Nach Ansicht von Social Media-Journalist Jan Schipmann ist das neue politische Engagement der Jungen insbesondere der Fridays for Future-Bewegung zu verdanken. Politikwissenschaftlerin Sigrid Baringhorst hielt dagegen: Junge Leute hätten sich schon immer politisch engagiert, nur die Themen hätten sich geändert: Waren es in den vergangenen Jahrzehnten vor allem Fragen der sozialen Gerechtigkeit oder die Sorge über die atomare Aufrüstung, gingen junge Leute heute für den Klimaschutz auf die Straße. Protestforscher Haunss machte allerdings eine Einschränkung: Er beobachtet, dass vor allem die Fridays for Future-Demos ein sehr junges Publikum ansprechen. An den Protestmärschen beteiligten sich mehrheitlich junge Frauen unter 19 Jahren. Und: Die jungen Demonstrantinnen entstammten zumeist aus gut situierten Elternhäusern der gehobenen Mittelschicht und strebten höhere Bildungsabschlüsse an.
Welche Rolle spielt das Internet bei der politischen Meinungsbildung?
Zu einer unterschiedlichen Einschätzung kamen die Expertinnen und Praktiker bezüglich der Frage, welche Rolle das Internet bei der Politisierung spiele.
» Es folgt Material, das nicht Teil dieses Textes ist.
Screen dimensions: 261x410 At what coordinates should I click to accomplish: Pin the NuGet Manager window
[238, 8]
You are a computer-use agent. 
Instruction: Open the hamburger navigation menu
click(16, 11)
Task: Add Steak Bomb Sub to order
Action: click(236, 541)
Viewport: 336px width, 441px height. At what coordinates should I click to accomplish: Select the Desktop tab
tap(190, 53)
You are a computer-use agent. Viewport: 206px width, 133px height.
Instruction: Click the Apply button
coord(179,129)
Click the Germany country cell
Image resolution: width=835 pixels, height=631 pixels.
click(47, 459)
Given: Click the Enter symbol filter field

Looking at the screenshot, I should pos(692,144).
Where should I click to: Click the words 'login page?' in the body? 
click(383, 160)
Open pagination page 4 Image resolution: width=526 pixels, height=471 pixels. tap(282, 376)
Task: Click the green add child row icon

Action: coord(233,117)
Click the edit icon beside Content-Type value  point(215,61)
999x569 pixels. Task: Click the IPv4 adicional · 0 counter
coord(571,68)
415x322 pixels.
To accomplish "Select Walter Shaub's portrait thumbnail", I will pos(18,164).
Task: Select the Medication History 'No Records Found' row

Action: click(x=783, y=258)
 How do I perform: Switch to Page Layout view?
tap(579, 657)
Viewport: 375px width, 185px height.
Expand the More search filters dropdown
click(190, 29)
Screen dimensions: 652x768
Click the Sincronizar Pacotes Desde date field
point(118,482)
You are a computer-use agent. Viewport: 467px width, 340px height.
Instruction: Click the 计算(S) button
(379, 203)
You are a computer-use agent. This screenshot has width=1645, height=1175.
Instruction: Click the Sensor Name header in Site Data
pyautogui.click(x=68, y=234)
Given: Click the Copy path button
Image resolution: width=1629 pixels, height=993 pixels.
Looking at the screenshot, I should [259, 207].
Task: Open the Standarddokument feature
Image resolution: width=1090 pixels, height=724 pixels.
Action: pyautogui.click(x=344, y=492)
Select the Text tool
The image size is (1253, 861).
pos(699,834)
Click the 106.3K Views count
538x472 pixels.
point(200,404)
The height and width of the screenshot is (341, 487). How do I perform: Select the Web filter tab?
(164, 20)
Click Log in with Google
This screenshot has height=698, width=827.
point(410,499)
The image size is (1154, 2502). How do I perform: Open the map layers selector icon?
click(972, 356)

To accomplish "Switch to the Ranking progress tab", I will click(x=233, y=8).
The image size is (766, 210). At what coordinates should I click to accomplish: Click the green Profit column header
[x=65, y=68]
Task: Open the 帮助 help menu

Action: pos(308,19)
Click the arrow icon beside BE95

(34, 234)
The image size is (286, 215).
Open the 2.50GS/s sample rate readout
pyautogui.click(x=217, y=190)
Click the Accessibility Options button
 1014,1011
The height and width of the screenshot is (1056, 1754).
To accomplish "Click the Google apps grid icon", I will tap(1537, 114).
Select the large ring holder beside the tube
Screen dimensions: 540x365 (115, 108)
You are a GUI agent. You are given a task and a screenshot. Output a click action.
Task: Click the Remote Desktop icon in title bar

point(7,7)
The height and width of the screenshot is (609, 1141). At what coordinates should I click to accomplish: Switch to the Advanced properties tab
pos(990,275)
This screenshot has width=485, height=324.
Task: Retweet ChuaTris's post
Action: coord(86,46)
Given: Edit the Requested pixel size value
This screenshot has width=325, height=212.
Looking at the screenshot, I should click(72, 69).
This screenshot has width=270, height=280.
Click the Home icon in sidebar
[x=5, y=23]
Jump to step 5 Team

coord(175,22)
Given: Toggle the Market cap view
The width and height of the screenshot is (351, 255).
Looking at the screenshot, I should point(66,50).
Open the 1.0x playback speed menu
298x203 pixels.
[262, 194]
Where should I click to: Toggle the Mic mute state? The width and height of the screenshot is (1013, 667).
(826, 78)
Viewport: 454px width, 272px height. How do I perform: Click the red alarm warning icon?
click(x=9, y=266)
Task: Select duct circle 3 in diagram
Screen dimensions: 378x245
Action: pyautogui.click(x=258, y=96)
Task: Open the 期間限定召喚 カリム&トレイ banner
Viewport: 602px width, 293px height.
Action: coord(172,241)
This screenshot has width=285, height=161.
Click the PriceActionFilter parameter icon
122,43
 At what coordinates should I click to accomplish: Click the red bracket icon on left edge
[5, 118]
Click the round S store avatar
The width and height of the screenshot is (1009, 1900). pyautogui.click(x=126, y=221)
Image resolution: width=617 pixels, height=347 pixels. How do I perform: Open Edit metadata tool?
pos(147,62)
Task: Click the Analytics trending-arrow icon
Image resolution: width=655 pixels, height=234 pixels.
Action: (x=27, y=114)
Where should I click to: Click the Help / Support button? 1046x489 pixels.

Insbesondere die sozialen Medien seien ein entscheidender Katalysator, argumentierte YouTuber Jan Schipmann. Über WhatsApp- und Facebook-Gruppen ließen sich in kürzester Zeit Demos und andere politische Veranstaltungen organisieren. Zudem ermöglichten sie einen sehr niedrigschwelligen Zugang zu politischen Themen. Protestforscher Sebastian Haunss differenzierte. Er stellte fest, dass nach wie vor persönliche Kontakte entscheidend seien, um junge Leute zu mobilisieren.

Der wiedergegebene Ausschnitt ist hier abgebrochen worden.